The data from a phase IIa clinical study presented at the AASLD Liver Meeting in 2015 demonstrated that ARC-520, a targeted RNAi therapeutic against HBV, effectively reduced HBV surface antigen levels up to a maximum mean 1.5 logs (96.8%) and 1.9 logs (99%) in treatment-naïve patients who tested positive for HBV e-antigen. The direct sustained antiviral effect of a single dose lasted 57 days. ARC-520 has been examined in multiple studies aimed at producing a functional cure for HBV infection (7). Unfortunately, the clinical trials with ARC-520 have been recently stopped by FDA due to the occurrence of sever adverse effect.

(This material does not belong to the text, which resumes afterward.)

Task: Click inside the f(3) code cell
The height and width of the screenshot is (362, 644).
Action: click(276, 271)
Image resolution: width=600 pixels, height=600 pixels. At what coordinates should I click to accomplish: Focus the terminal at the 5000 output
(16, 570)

In siRNA-based technologies, many studies have reported innate immune stimulation by siRNA and/or the siRNA delivery vehicle (8–11). Various features of the siRNA structure, sequence, and delivery mode have contributed to the immune stimulation effect, leading to undesired effects and the misinterpretation of experimental results, i.e., immunological off-target effects (12). Sledz et al. observed a twofold induction of 52 of the 850 putative interferon (IFN)-stimulated genes (ISGs) upon the use of synthetic siRNAs (13). Bridge et al. reported that the use of DNA vectors that encoded small hairpin RNAs upregulated 27 ISGs. Of note, these authors observed that oligoadenylate synthase-1 (OAS1) was upregulated by 50-fold using one siRNA vector and 500-fold using two vectors (14). However, neither the silencing vectors nor the synthetic siRNAs was effective, suggesting that some aspect of both the siRNA sequence and the delivery method is required to upregulate IFN. Most of the published data of the immune-related side effects of various reagents observed in in vitro and in vivo experiments that may be helpful in the development and use of microRNA (miRNA)- and RNAi-based methods are stored in the RNAimmuno database² (15).

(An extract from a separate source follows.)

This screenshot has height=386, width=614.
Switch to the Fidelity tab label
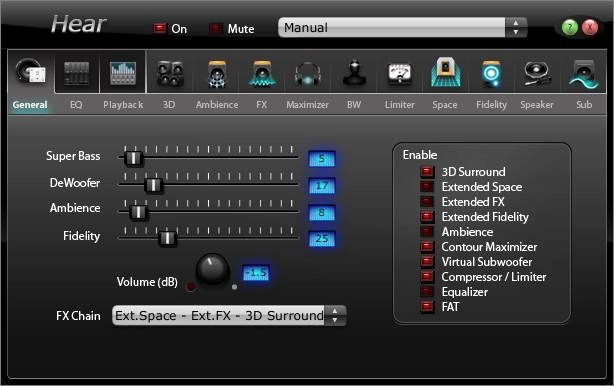pyautogui.click(x=491, y=105)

In a previous study in primary woodchuck hepatocytes (PWHs) with woodchuck hepatitis virus (WHV) infection, we observed that RNAi-mediated WHV suppression upregulated the expressions of Myxovirus resistance A (MxA) and major histocompatibility complex I (MHC-I) genes (16), while further studies revealed that the RNAi process enhances innate immune responses via multiple signaling pathways in primary hepatocytes (17).

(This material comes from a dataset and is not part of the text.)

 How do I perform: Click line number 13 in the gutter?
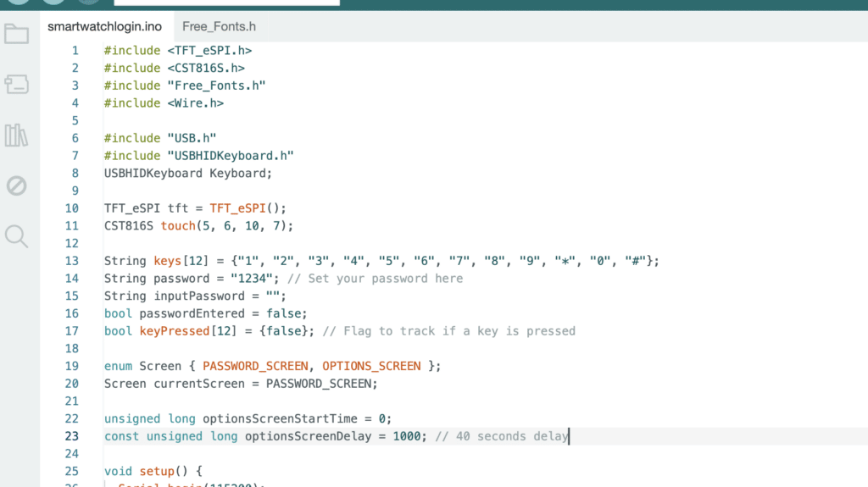[x=71, y=261]
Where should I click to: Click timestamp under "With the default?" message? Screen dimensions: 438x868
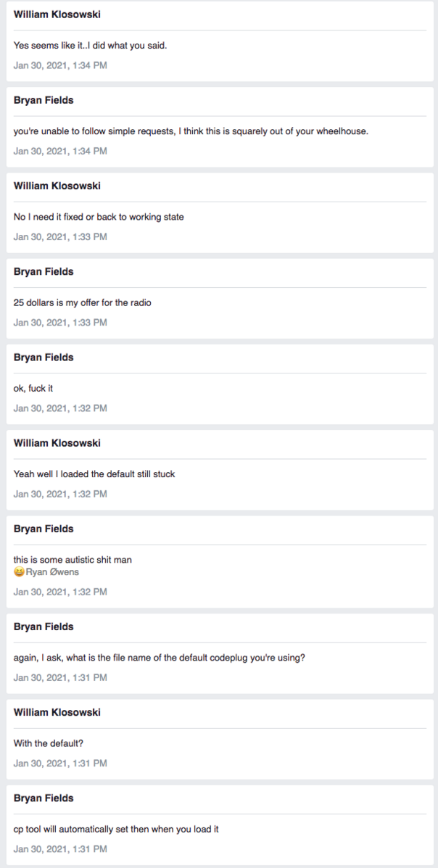click(x=60, y=763)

siRNA-Associated Immune Stimulation

Molecular Foundation of Single-Stranded RNA (ssRNA) And Double-Stranded RNA (dsRNA) Immune Sensing

Four or more signaling pathways recognize RNA molecules and induce the production of type I IFN and pro-inflammatory cytokines, including the retinoic acid-inducible gene-I (RIG-I)/melanoma differentiation-associated protein 5 (MDA5), toll-like receptor (TLR) 3, TLR7/8, and dsRNA-dependent protein kinase (PKR) pathways (Figure 1). MDA5 recognizes long RNA molecules, while RIG-I detects the emerging 5′-triphosphate moiety of viral transcripts or genomes of negative-sense ssRNA viruses (18), dsRNAs that are 300–1,000 bp long (19), short blunt-ended dsRNA (siRNA ~21 nucleotides long) (19), and RNase L-generated small self-RNAs (20). Thus, the RIG-I/MDA5 pathway recognizes ssRNA, dsRNAs, siRNAs, and small self-RNAs; TLR3 recognizes dsRNA; and TLR7 and TLR8 identify GU-rich short ssRNA as well as small manmade molecules such as nucleoside analogs and midazoquinolines. These ligands bind to TLR3, and TLR7/8 subsequently activates downstream signaling molecules, including nuclear transcription factor (NF)-κB, IFN regulatory factor (IRF) 1/3/7, c-Jun N-terminal protein kinase, and mitogen-activated protein kinase, activating type I IFNs, chemokines, pro-inflammatory cytokines, antibodies, adhesion molecules, MHCs, and costimulatory molecules (21). PKR was first identified as a sensor that functions in a non-sequence-specific fashion with long (>33 bp) dsRNA sequences, causing activation. Some cellular and viral RNAs containing multiple shorter dsRNA sections and non-Watson–Crick structures can also regulate PKR (22, 23).

FIGURE 1

Figure 1. Schematic representation of RNA interference (RNAi)-associated immunostimulation. The retinoic acid-inducible gene-I (RIG-I)/melanoma differentiation-associated protein 5 (MAD5), toll-like receptor (TLR) 3, TLR7/8, and PKR signaling pathways can recognize isiRNA; on the other hand, the RNAi process generates small RNAs that may activate PKR, TLR3, and TLR7/8, inducing type I interferon (IFN) and pro-inflammatory cytokine production. isiRNA, immunostimulatory siRNA.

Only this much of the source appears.